Aright you rat fink goomba useless slab of meat, I’m gonna give you one last chance to admit you’re working with the Feds before I kneecap you, and–
Excuse me, I gotta take this. I apologize. Nico, take over with the pliers.
Ma, hey. I’m kinda busy here. What? Yes, I took my sinus medication. My sniffle is better. It is! No I will not put you on speakerphone… Because I say so! I’m the most feared lieutenant in the Five Families, and nobody tells me–
Guys, Ma wants to say hi. Okay, Ma, you hear that? The boys say hi. They’re blowing kisses too. Oh, Joe “Ice Pick” Angelini says thank you for the chicken cacciatore. Whassat Ma? I’ll tell him. Joe, she says please bring back the Tupperware tomorrow, and make sure it’s clean this time or you’re in trouble, capice.
No, Enzo’s not here. He got knifed in a bar last week and he’s recuperating. Yes I’m sure he soaked his shirt in baking soda to get the stains out. Yes I know blood is hell to clean.
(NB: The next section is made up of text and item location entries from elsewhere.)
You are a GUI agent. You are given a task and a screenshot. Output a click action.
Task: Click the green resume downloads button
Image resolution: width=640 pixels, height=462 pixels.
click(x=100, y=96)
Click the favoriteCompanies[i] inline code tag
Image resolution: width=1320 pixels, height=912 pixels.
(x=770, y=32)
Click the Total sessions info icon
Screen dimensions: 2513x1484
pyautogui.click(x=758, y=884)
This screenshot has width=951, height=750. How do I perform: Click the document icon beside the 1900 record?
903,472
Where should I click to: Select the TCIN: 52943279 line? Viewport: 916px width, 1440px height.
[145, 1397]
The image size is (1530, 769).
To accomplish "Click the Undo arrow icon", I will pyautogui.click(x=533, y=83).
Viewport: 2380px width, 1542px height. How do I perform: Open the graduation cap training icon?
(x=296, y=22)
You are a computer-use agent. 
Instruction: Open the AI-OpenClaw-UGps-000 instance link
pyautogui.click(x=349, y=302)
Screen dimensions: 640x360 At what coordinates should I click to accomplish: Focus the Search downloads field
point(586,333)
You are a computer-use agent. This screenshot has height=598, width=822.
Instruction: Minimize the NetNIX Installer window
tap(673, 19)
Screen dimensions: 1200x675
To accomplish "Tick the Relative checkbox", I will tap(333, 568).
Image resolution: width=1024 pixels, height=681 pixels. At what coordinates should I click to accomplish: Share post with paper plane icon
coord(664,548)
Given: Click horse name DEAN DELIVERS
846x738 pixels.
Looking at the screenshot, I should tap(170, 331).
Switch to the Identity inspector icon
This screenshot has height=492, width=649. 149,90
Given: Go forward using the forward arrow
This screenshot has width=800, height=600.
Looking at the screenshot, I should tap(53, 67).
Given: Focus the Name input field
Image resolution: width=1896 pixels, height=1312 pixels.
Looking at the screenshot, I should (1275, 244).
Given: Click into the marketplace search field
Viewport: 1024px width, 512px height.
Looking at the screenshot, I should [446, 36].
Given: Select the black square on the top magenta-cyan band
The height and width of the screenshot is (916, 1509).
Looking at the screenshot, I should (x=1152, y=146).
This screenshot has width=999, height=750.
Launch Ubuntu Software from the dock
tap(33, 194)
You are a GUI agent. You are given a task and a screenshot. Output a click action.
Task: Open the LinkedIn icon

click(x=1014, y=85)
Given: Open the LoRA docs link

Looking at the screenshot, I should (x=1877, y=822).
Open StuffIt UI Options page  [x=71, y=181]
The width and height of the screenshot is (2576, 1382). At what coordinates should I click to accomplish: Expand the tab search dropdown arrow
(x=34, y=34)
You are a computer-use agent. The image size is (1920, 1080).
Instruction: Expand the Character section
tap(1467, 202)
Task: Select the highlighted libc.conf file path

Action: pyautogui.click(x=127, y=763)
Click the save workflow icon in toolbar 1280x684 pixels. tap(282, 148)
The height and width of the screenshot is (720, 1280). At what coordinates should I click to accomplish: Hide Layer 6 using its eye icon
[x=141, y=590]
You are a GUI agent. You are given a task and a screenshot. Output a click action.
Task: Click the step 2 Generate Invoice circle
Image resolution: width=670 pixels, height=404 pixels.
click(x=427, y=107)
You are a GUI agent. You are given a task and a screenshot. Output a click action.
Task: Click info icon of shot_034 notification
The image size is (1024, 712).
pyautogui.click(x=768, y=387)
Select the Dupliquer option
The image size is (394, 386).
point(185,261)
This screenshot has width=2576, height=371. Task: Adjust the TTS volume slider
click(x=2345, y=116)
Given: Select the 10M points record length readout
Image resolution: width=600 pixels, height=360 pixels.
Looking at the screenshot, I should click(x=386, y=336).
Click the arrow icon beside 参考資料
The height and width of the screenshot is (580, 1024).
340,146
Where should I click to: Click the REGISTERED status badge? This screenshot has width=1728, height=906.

I have to go now, Ma. I’ll come by tomorrow, after I kneecap some guys at a strip club. I am not letting you come. Because last time you convinced three of the girls to quit the game and open up a vegan bakery. Just stay put and I’ll swing by at lunch.
You want me to bring my gun? No, I will not put a hit on your neighbors. I don’t care if the Finkelsteins accidentally trimmed your azaleas, I am not burning their house down.
And while you’re at it, can you stop sending emails to the godfather? He does not need a message in his inbox that says “Forward This to Fifty People or You Will Die.” The man already has a bad heart, and you keep telling him to “eat, eat, you’re a rake!” He's gained sixty pounds, now the other Dons all call him the Blob Boss. Yes, I think they should wash their mouths out with soap too.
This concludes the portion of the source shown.